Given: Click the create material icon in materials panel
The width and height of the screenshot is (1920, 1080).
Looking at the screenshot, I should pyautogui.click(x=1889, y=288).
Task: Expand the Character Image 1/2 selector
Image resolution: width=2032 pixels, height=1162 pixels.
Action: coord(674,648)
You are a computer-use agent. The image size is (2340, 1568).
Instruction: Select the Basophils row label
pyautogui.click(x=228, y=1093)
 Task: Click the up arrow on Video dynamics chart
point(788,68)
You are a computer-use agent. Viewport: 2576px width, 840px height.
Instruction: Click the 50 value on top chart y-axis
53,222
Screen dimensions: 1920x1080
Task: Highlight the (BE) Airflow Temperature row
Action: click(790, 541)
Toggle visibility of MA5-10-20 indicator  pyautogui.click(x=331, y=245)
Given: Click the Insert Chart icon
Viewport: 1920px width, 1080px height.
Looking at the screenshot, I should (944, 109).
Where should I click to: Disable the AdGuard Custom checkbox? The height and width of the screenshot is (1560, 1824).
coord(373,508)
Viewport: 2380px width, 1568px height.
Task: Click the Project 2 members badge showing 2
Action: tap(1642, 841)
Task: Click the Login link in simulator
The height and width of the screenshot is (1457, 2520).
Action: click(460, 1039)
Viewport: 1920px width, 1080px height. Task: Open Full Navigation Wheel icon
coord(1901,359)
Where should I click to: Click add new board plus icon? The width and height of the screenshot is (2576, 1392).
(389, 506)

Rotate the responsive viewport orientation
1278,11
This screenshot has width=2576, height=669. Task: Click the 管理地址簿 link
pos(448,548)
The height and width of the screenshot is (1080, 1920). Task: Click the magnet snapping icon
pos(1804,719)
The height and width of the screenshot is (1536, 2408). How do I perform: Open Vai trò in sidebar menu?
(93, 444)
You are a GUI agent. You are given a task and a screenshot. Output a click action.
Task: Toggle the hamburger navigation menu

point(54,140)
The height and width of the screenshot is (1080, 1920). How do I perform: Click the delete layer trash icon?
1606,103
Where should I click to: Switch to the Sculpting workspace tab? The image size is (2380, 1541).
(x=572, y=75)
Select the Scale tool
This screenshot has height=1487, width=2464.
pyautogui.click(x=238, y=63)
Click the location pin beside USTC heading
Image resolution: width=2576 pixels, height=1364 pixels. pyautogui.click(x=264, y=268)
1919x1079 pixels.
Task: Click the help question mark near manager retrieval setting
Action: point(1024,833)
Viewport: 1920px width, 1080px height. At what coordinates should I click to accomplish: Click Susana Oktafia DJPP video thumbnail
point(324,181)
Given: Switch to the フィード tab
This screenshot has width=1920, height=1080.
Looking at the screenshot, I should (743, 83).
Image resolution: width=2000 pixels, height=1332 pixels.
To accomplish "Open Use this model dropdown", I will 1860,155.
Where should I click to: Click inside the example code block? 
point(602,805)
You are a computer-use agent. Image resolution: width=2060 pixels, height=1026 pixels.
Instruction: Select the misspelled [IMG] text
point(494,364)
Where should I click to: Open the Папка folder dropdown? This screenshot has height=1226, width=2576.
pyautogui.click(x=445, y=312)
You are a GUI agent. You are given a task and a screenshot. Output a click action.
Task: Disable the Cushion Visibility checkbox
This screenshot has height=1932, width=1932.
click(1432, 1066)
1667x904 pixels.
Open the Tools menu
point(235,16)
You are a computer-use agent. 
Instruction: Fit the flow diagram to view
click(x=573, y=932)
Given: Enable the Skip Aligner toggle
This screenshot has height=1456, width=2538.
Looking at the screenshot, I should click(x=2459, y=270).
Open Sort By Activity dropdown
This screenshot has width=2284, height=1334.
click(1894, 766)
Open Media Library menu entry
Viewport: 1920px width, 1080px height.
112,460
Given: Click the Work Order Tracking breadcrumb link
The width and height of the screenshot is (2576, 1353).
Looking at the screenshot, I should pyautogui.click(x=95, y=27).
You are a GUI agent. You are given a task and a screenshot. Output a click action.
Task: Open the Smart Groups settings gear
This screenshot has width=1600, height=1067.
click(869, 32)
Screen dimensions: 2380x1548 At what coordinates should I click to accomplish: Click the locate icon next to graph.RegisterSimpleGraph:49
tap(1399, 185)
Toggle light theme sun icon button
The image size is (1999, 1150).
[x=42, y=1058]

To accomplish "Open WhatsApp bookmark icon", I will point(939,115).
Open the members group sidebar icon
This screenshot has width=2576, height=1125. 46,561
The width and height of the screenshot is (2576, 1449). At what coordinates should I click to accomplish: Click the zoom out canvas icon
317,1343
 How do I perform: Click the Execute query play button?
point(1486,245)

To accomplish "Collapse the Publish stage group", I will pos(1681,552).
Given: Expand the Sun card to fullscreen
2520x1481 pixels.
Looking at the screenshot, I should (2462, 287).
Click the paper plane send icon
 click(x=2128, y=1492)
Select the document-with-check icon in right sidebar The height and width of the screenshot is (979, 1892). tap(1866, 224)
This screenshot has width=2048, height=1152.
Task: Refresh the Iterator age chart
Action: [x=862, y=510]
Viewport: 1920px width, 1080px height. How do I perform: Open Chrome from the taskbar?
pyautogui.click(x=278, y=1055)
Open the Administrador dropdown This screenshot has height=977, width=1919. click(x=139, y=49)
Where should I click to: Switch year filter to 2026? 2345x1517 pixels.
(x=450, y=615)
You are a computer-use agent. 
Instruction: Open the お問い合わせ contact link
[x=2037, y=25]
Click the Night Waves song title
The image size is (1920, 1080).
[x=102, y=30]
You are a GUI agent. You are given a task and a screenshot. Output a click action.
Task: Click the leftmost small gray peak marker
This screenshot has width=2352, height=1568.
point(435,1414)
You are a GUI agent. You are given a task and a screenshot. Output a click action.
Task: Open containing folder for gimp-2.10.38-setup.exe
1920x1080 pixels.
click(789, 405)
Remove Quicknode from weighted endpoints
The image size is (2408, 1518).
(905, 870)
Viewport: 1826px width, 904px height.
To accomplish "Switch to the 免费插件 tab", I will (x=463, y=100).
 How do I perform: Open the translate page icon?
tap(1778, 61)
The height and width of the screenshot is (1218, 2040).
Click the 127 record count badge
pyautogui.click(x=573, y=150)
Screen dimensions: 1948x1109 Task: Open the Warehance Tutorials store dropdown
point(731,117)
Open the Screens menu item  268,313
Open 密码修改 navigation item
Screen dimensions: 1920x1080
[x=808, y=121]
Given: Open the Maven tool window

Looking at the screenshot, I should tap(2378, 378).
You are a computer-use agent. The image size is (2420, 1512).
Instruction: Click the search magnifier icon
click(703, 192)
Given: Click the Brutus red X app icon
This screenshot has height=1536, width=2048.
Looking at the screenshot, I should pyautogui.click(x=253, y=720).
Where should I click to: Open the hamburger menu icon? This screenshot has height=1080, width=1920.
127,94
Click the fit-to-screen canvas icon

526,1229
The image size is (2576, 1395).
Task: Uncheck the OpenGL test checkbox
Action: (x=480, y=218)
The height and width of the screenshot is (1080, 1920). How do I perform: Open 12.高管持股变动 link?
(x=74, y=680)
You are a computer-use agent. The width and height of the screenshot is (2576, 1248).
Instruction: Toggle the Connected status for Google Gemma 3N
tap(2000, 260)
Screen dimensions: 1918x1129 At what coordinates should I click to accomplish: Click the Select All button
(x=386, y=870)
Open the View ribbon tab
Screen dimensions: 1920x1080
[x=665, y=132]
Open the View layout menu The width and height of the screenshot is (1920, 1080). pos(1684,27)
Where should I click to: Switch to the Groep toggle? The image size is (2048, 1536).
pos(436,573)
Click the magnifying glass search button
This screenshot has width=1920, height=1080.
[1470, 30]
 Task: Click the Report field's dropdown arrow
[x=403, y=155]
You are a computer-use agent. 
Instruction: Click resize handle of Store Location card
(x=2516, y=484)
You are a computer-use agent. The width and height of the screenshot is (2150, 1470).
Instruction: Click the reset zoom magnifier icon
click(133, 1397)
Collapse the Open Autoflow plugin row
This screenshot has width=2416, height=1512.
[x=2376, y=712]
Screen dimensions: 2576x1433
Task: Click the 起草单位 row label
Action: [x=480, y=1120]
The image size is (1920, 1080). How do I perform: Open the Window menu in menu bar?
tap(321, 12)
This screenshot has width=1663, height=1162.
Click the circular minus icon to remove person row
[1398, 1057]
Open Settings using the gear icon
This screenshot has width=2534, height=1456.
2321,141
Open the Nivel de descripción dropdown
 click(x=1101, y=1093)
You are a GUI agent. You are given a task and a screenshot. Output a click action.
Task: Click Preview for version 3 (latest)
§
> Required action:
For each line of the listing that holds the word "computer", show that line.

> Output of the task:
You are a computer-use agent. The image size is (2340, 1568).
You are a computer-use agent. Viewport: 2576px width, 840px height.
You are a computer-use agent. Image resolution: width=2060 pixels, height=1026 pixels.
You are a computer-use agent. 
You are a computer-use agent. 
You are a computer-use agent. The image size is (2420, 1512).
You are a computer-use agent. The width and height of the screenshot is (2576, 1248).
You are a computer-use agent. 
You are a computer-use agent. The width and height of the screenshot is (2150, 1470).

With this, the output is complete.